• _Work order_
Please restate word for word all lines from the one containing "Open the 1Y period dropdown after Frequency" to the final line of the entries, and include no pictures.

• _Stored data entries_
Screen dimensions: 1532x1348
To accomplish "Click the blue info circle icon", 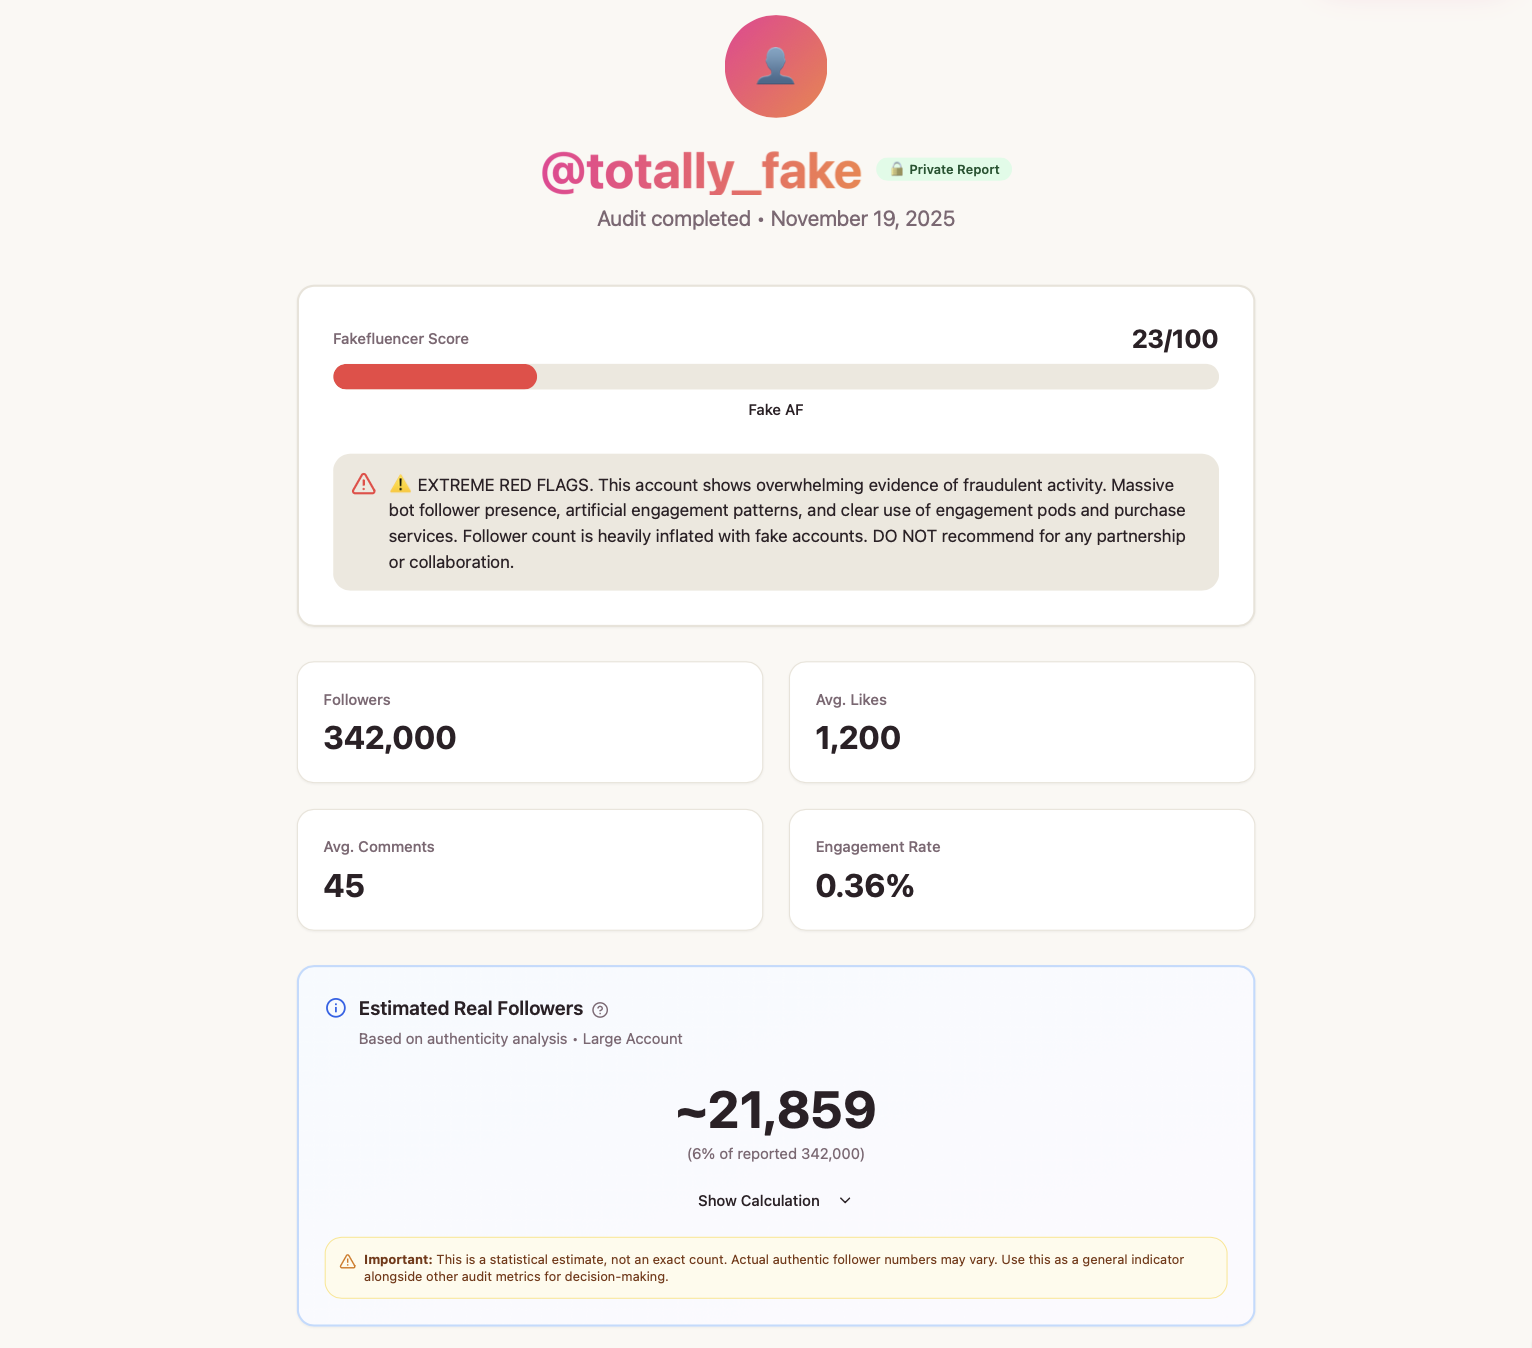I will pos(336,1008).

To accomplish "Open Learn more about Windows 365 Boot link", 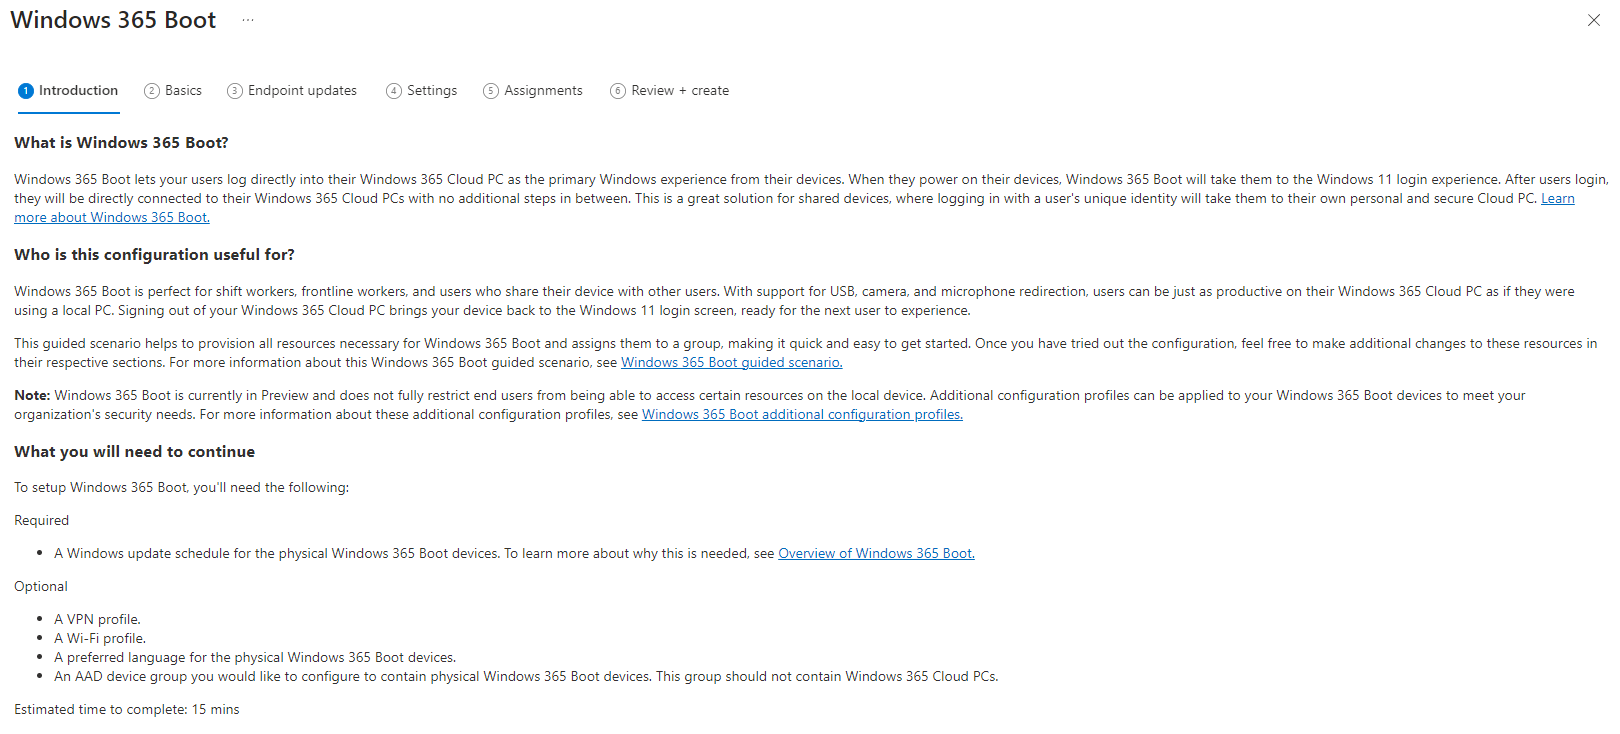I will [112, 217].
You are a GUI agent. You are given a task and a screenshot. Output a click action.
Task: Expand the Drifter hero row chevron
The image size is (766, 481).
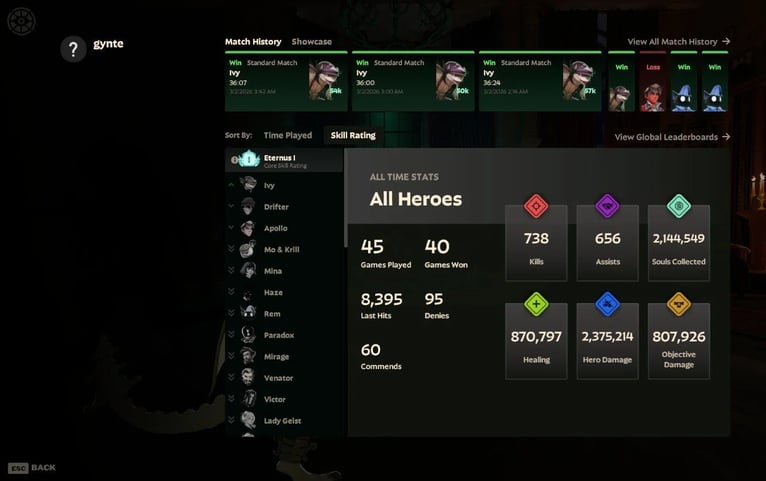click(x=231, y=206)
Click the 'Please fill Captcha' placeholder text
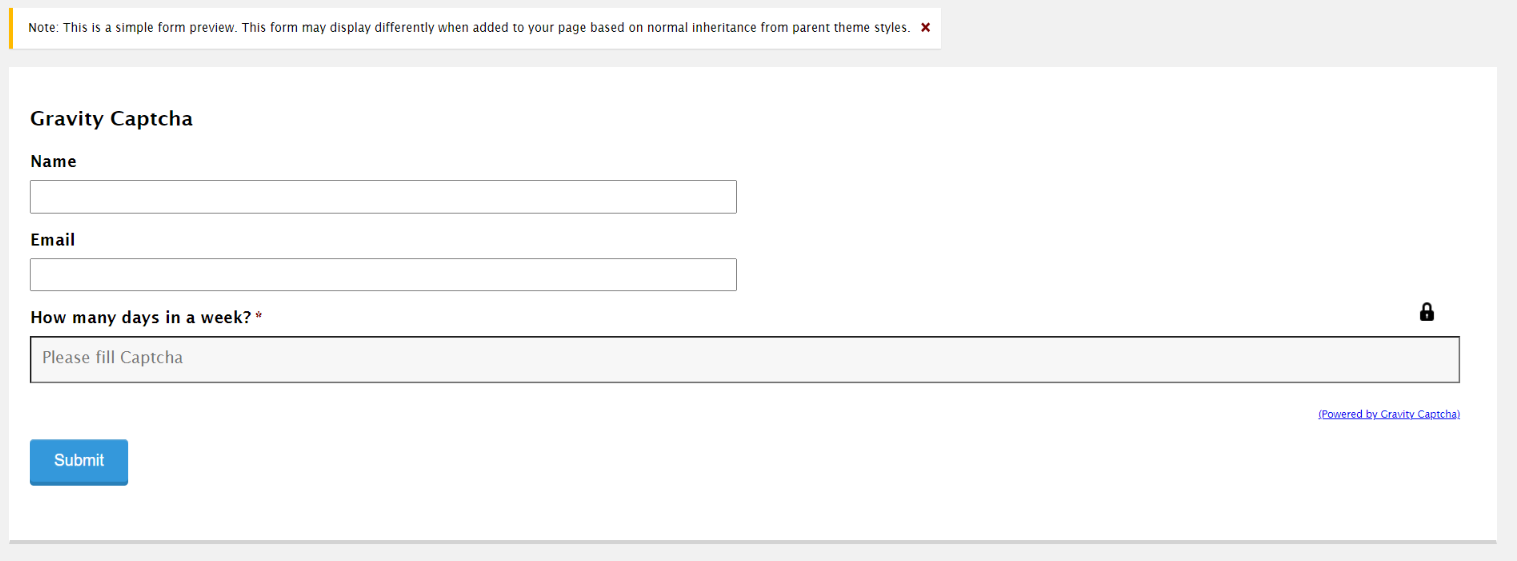 (112, 357)

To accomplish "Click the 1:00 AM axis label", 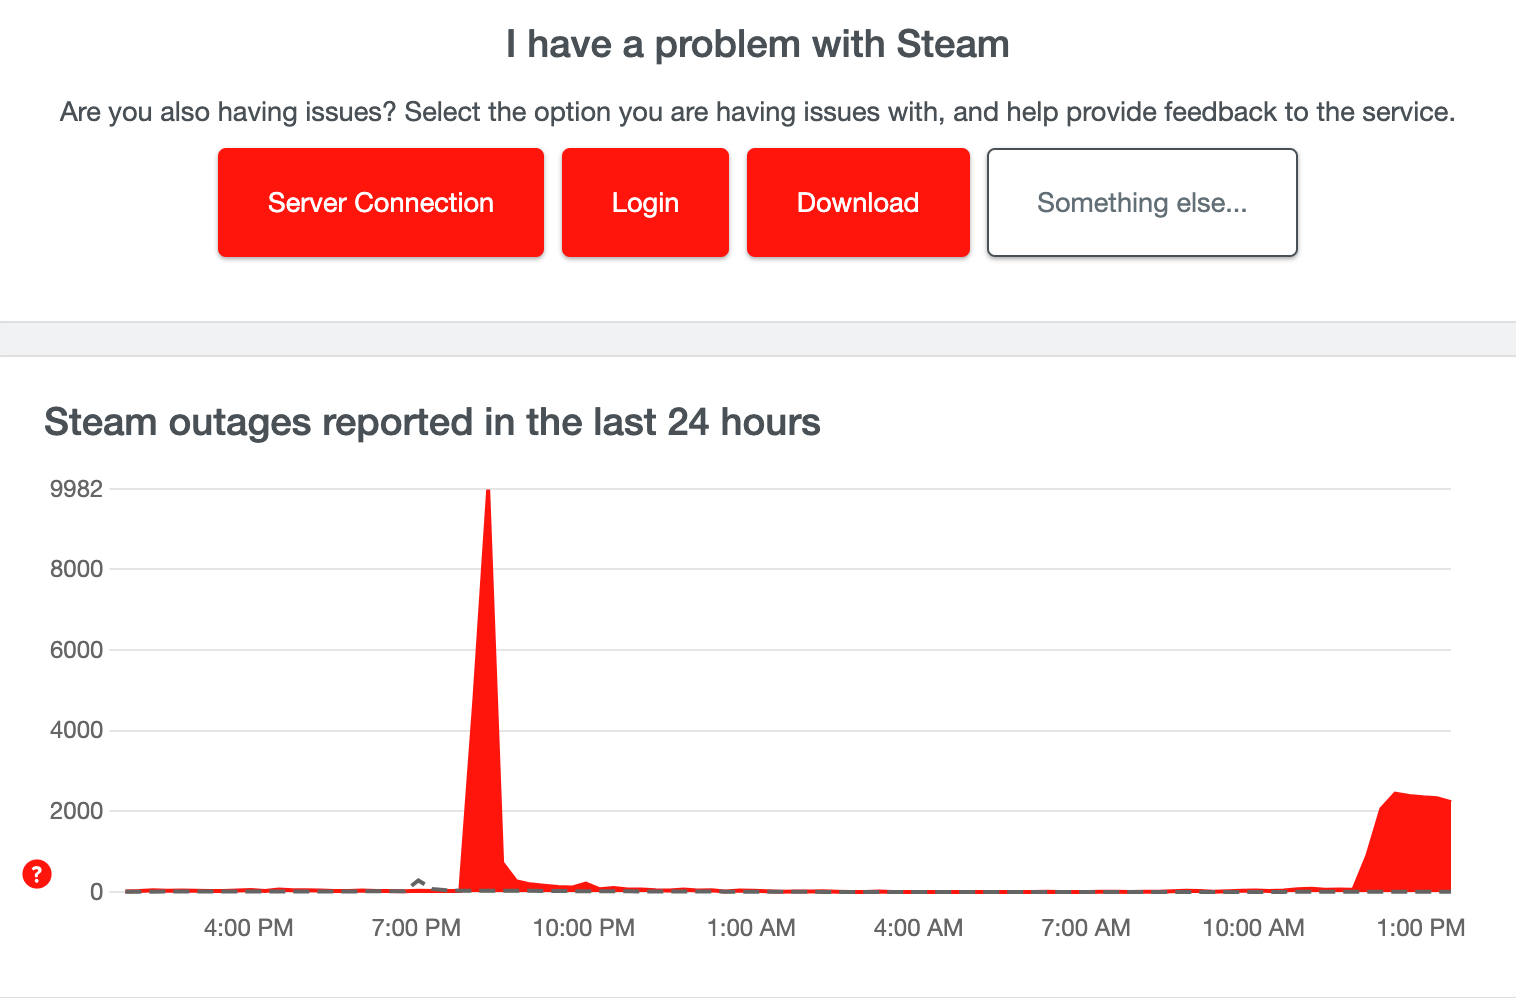I will click(x=751, y=927).
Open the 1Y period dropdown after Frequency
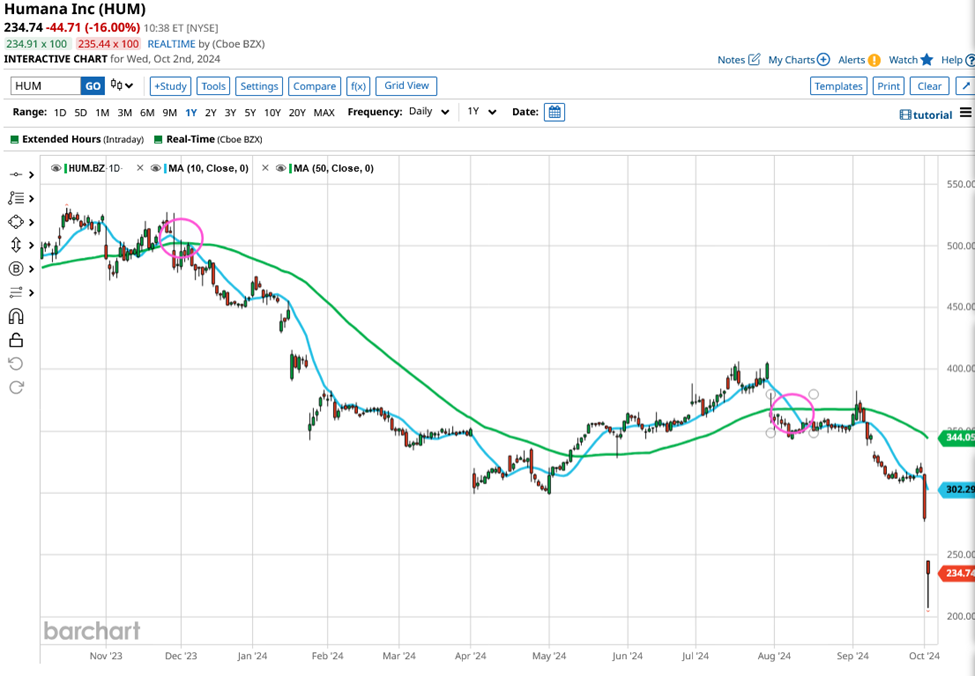 (x=482, y=112)
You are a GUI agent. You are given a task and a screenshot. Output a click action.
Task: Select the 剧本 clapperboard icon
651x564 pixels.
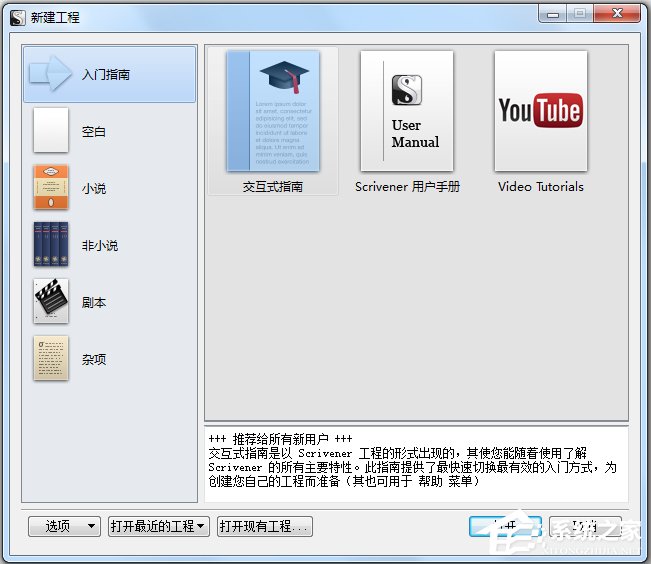pyautogui.click(x=51, y=302)
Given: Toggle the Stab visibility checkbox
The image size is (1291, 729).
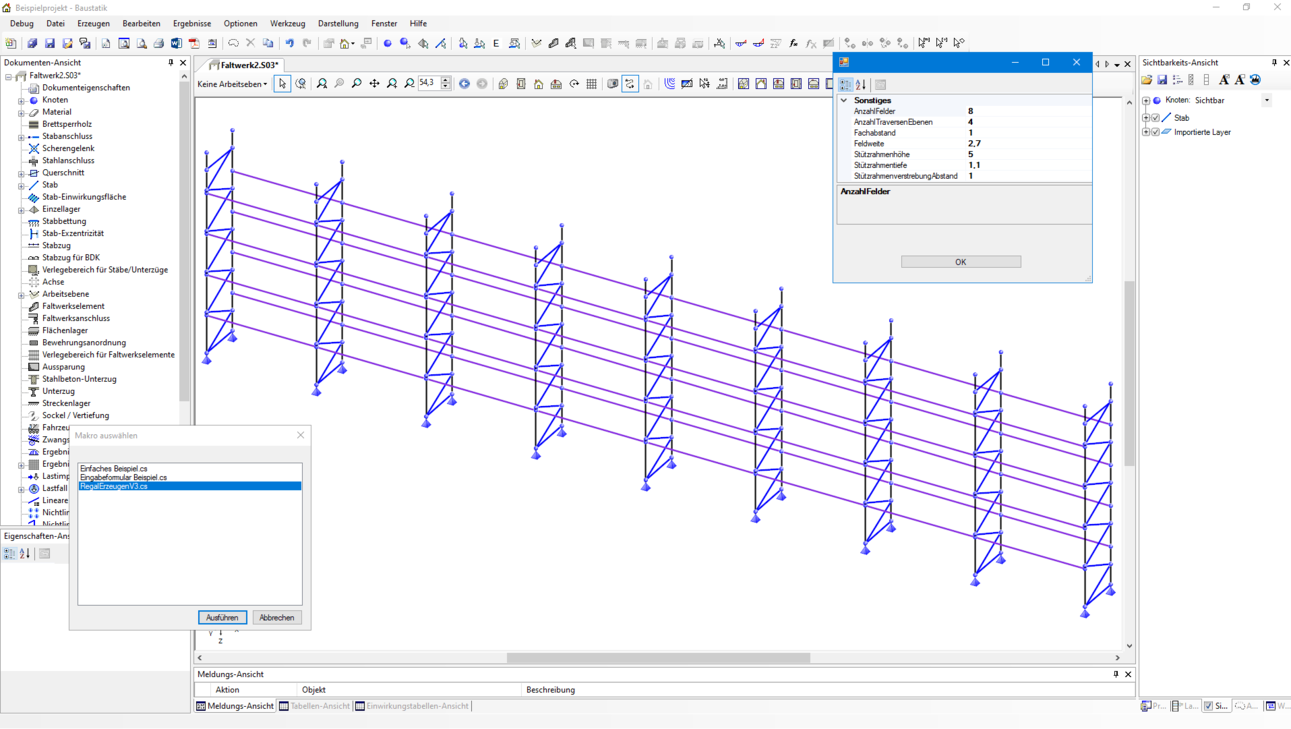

• _Task response_
Open the 1Y period dropdown after Frequency
 (x=482, y=112)
You are a GUI agent. You are given a task and a screenshot. Output a click action.
Task: Select the 剧本 clapperboard icon
651x564 pixels.
pyautogui.click(x=51, y=302)
Given: Toggle the Stab visibility checkbox
The image size is (1291, 729).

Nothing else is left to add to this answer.